-------- MATERIAL SUPPLIED

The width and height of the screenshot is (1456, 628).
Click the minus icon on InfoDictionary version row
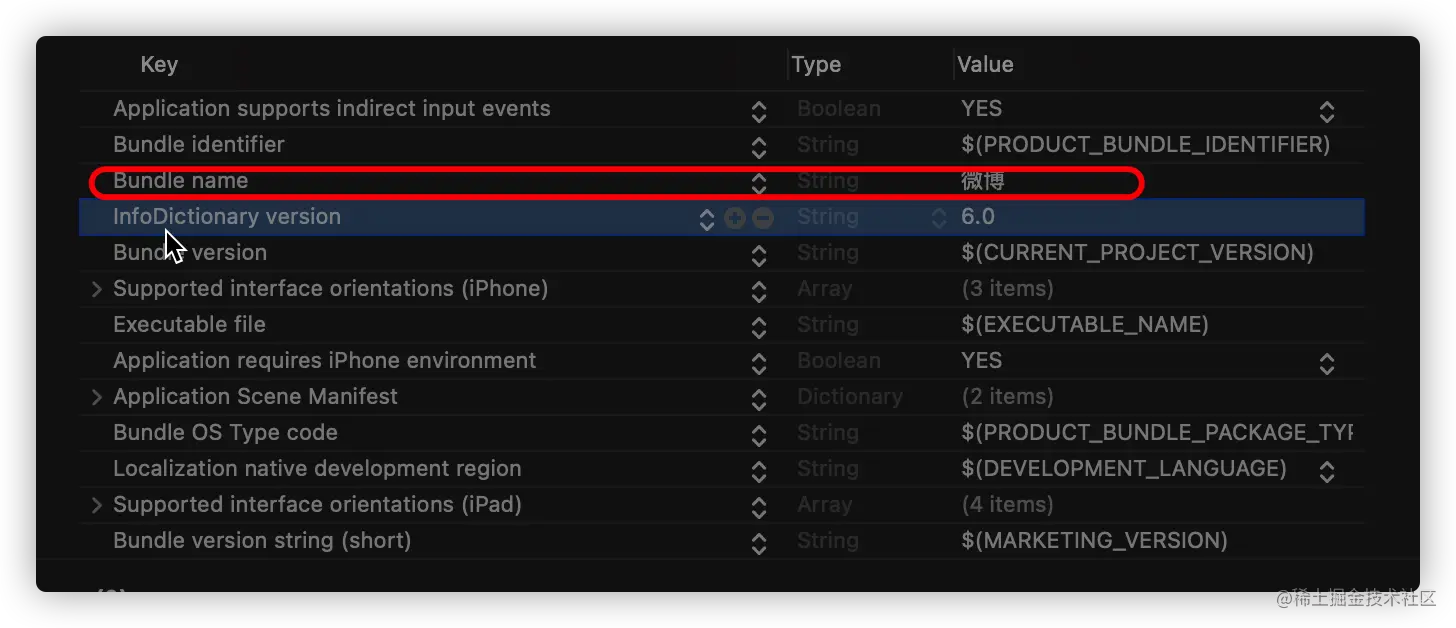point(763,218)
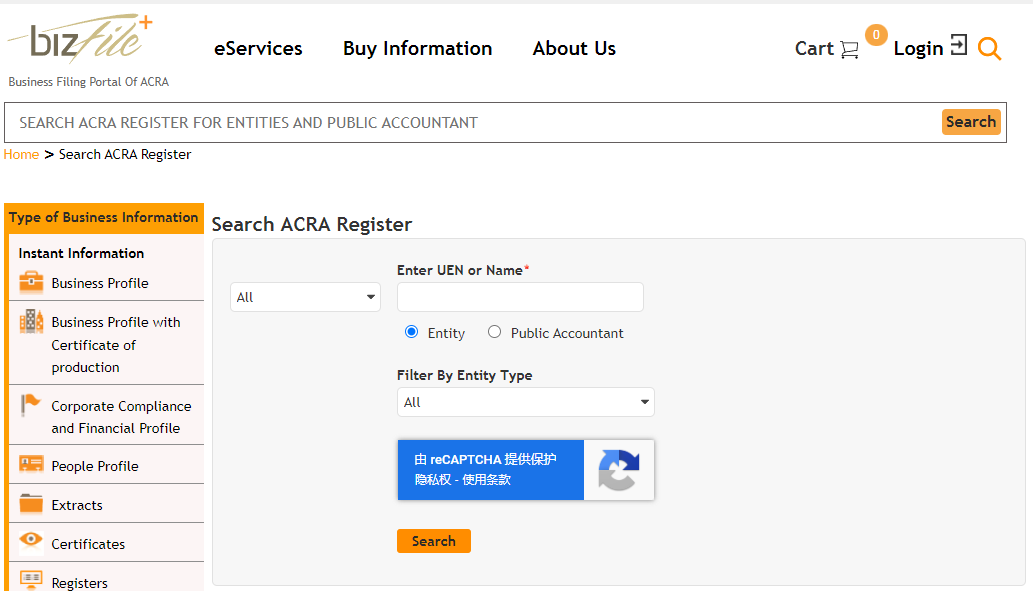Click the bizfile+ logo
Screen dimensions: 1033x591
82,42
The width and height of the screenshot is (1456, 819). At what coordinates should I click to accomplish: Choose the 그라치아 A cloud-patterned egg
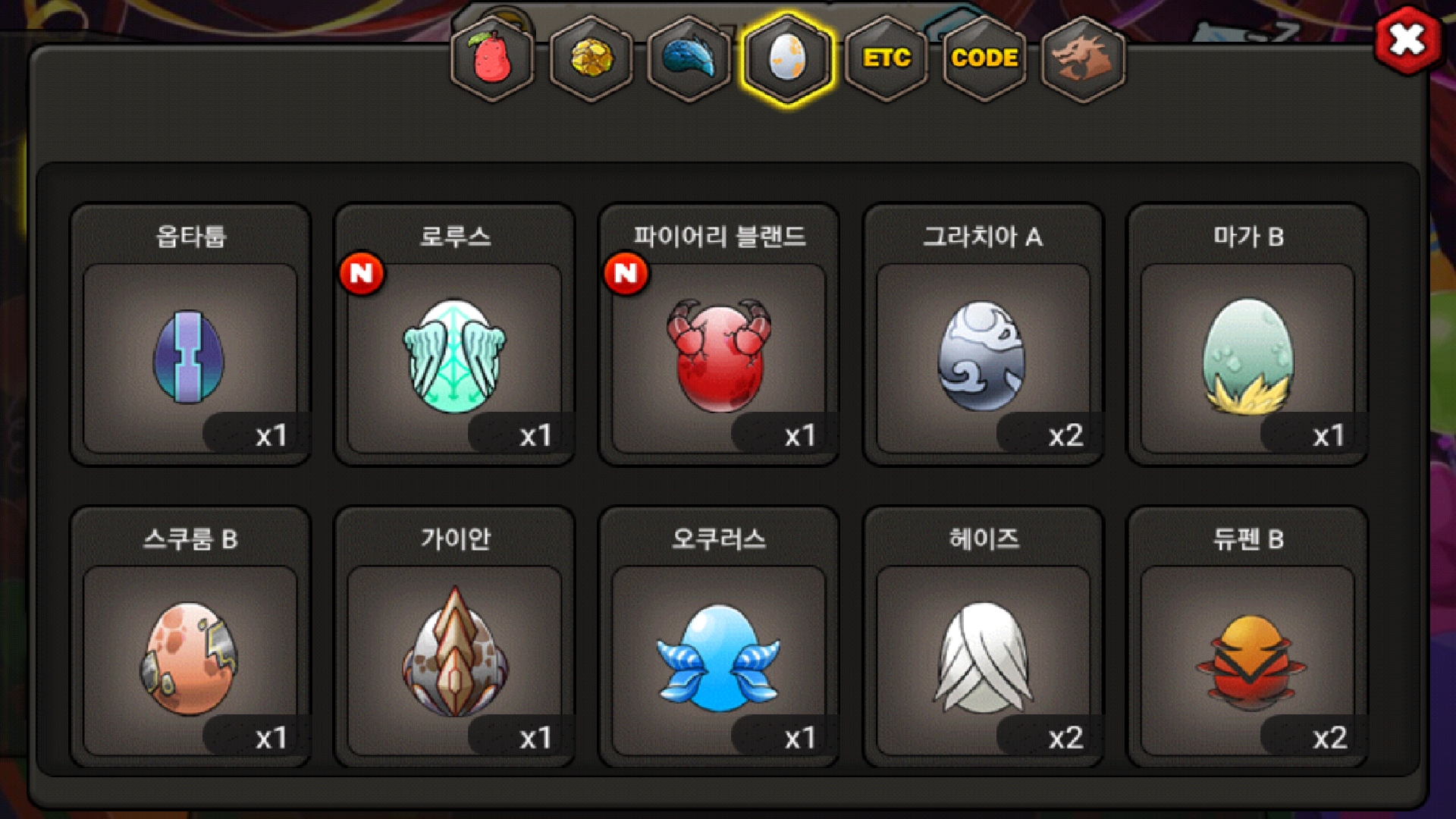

----------------

:: AIM ::
Turn every line in the rows above into a numbered list, skipping blank lines. Leave the pictures out of the list.

:: EXERCISE OUTPUT ::
1. The width and height of the screenshot is (1456, 628).
2. Click the minus icon on InfoDictionary version row
3. point(763,218)
4. Click the bizfile+ logo
5. Screen dimensions: 1033x591
6. 82,42
7. The width and height of the screenshot is (1456, 819). At what coordinates should I click to accomplish: Choose the 그라치아 A cloud-patterned egg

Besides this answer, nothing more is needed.